Presseberichte und Diskussionen rund um den Mangel an Lokführerinnen und Lokführer bei der SBB zeigen deutlich auf, dass mit Hochdruck in verschiedene Richtungen nach Lösungen gesucht werden muss. Eine wichtige Stellschraube zur Entschärfung des Personalmangels könnte bei der alle fünf Jahre wiederkehrenden periodischen Prüfung des Bundesamtes für Verkehr zur Aufrechterhaltung des Fähigkeitsausweises gefunden werden. Transfair fordert Anpassungen bei den Prüfungen.

Dem Personalverband Transfair ist bekannt, dass insbesondere langjährige, erfahrene Lokführerinnen und Lokführer, Zugverkehrsleitende und Mitarbeitende weiterer Berufskategorien im Eisenbahnbetrieb vorzeitig in Pension gehen.
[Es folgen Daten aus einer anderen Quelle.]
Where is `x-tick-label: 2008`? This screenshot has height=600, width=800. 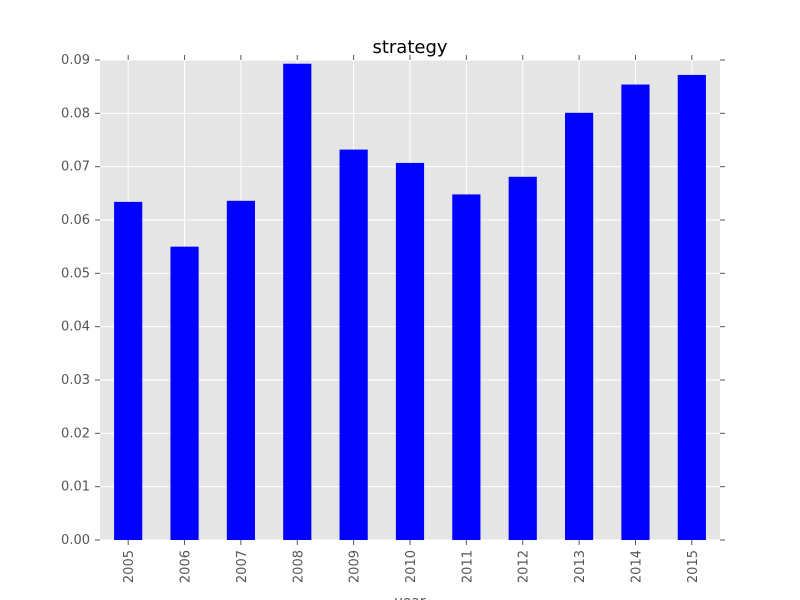 x-tick-label: 2008 is located at coordinates (298, 566).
Dies damit sie nicht noch einmal eine periodische Prüfung absolvieren müssen.

«Die Prüfung in vollem Umfang ist insbesondere für das ältere Bahnpersonal enorm belastend und die Vorbereitungsphase sehr zeitaufwendig»
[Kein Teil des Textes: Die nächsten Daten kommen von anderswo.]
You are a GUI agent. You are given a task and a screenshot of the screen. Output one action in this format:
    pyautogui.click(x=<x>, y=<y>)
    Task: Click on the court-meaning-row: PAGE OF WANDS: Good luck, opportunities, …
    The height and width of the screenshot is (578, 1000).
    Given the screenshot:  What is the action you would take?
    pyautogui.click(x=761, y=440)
, sagt Bruno Zeller, Branchenleiter Öffentlicher Verkehr bei Transfair.

Zudem steigt in diesen Berufskategorien der tägliche Stress durch die zunehmende Informationsflut und kurzfristige Dienständerungen.
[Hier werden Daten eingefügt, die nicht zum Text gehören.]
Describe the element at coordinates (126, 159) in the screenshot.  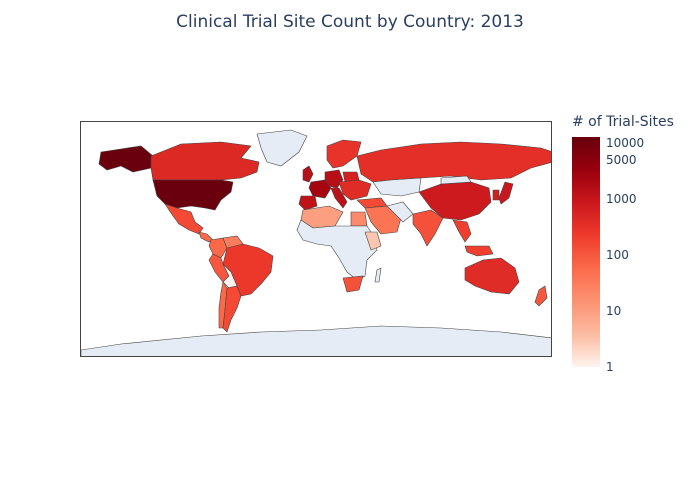
I see `country-alaska` at that location.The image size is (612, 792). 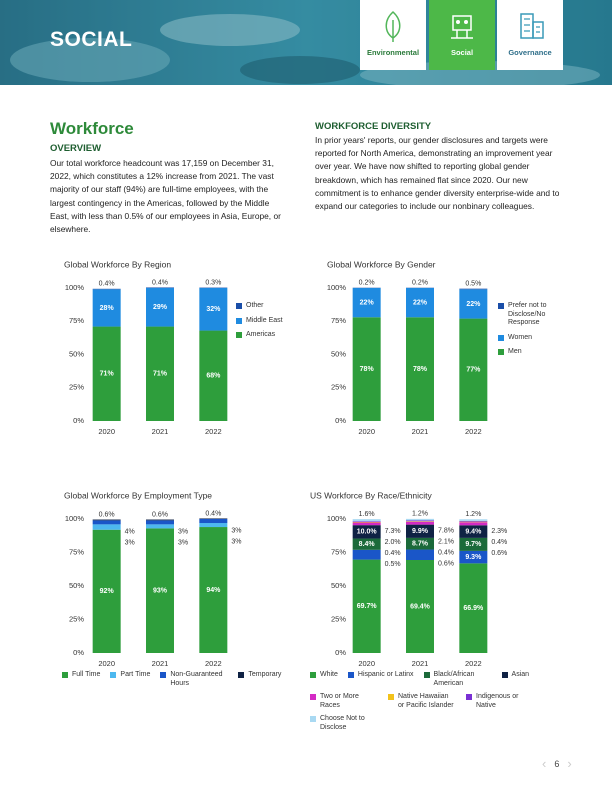 What do you see at coordinates (498, 701) in the screenshot?
I see `legend-label: Indigenous or Native` at bounding box center [498, 701].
Transfair unterstützt daher den politischen Vorstoss (19.3716) seines Vizepräsidenten, Nationalrat Thomas Ammann. Er fordert, dass die periodische Prüfung nach einheitlichen Vorgaben bei den Transportunternehmen durchgeführt wird.

«Für ältere Bahnmitarbeitende ab 50 Jahren soll die Prüfung grundsätzlich überdacht werden»

, folgert Thomas Ammann.

Ziel ist, mit weniger Stress und ohne Abstriche bei der Sicherheit vermehrt wieder bis 65 Jahre im Betrieb zu arbeiten. Dies ist der zentrale Vorschlag einen Beitrag gegen den Fachkräftemangel und gegen ausfallende Züge zu leisten. Schliesslich muss die Attraktivität der Berufe im Eisenbahnbetrieb und -verkehr gesteigert sowie die Zukunftsaussichten in ein positives Licht gerückt werden.